→ **WHAT IS NEEDED**
Copy out every line of the records where the string "width" occurs.

┌──

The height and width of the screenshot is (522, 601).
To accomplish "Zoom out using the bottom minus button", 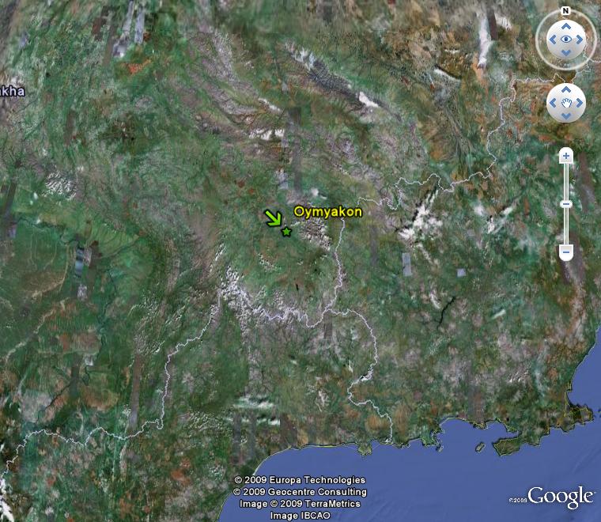I will click(x=565, y=252).
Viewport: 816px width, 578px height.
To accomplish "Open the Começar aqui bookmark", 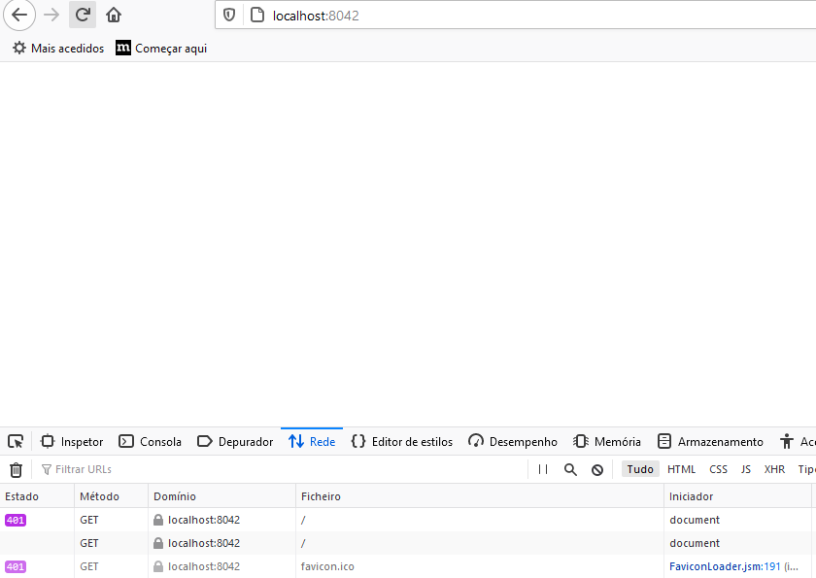I will point(160,47).
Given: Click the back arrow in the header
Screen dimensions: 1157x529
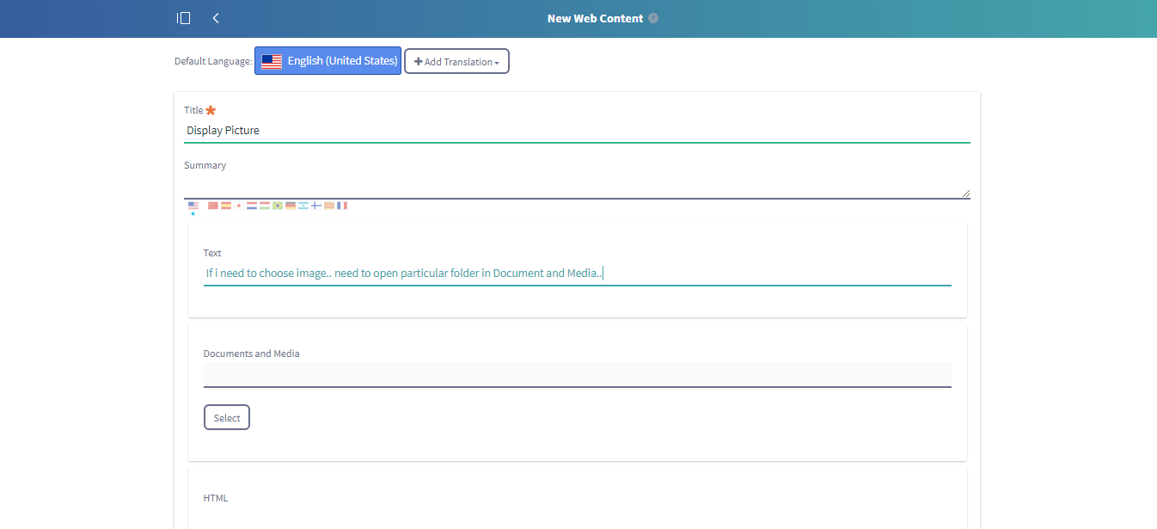Looking at the screenshot, I should click(x=216, y=18).
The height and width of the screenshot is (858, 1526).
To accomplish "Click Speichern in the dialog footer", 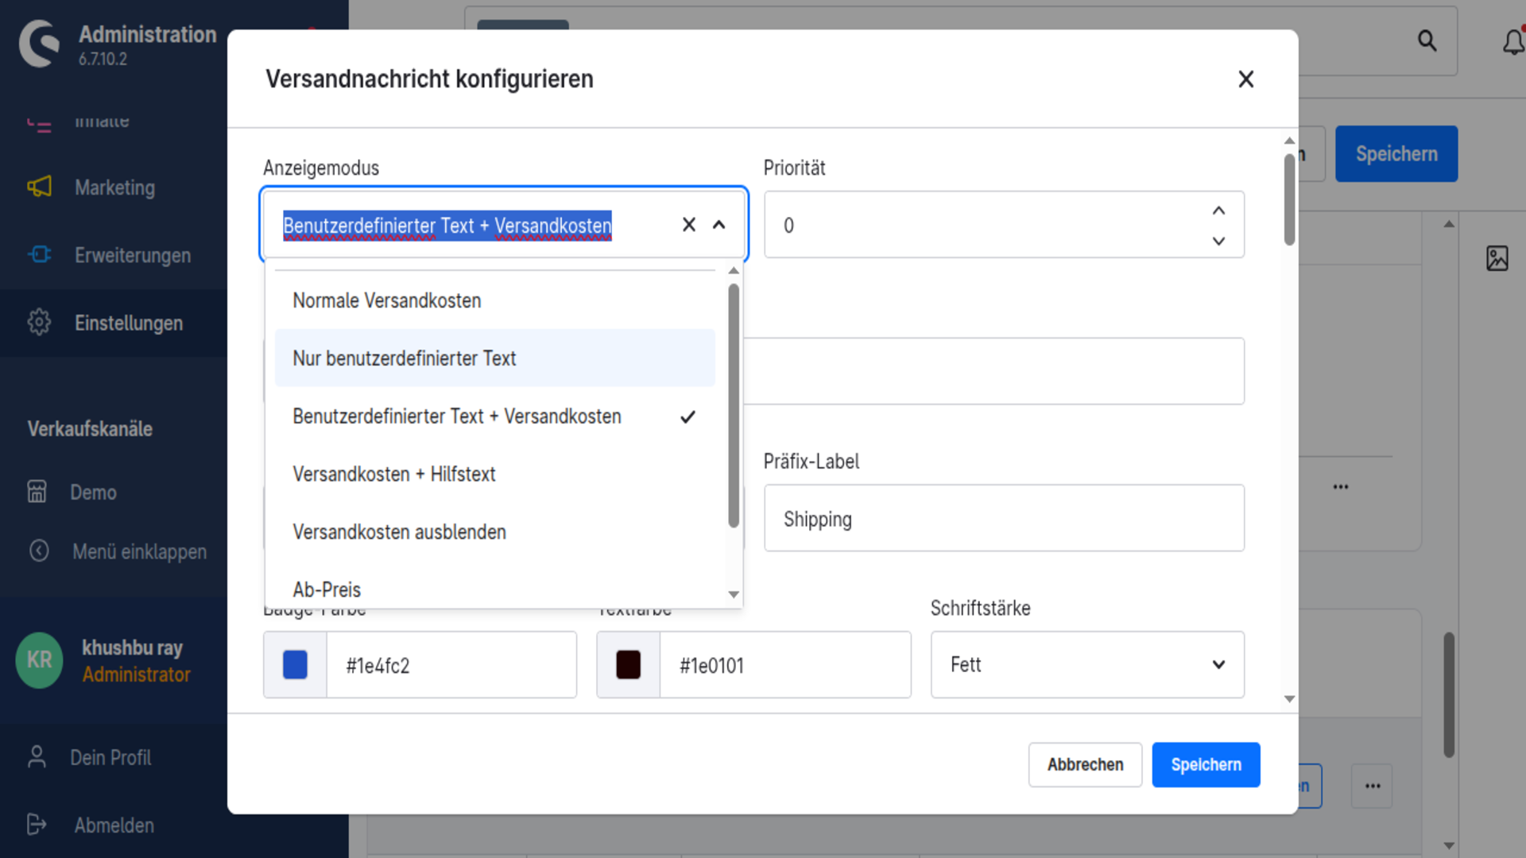I will point(1206,764).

└──

→ **RESULT**
The height and width of the screenshot is (522, 601).
Viewport: 816px width, 578px height.
The height and width of the screenshot is (858, 1526).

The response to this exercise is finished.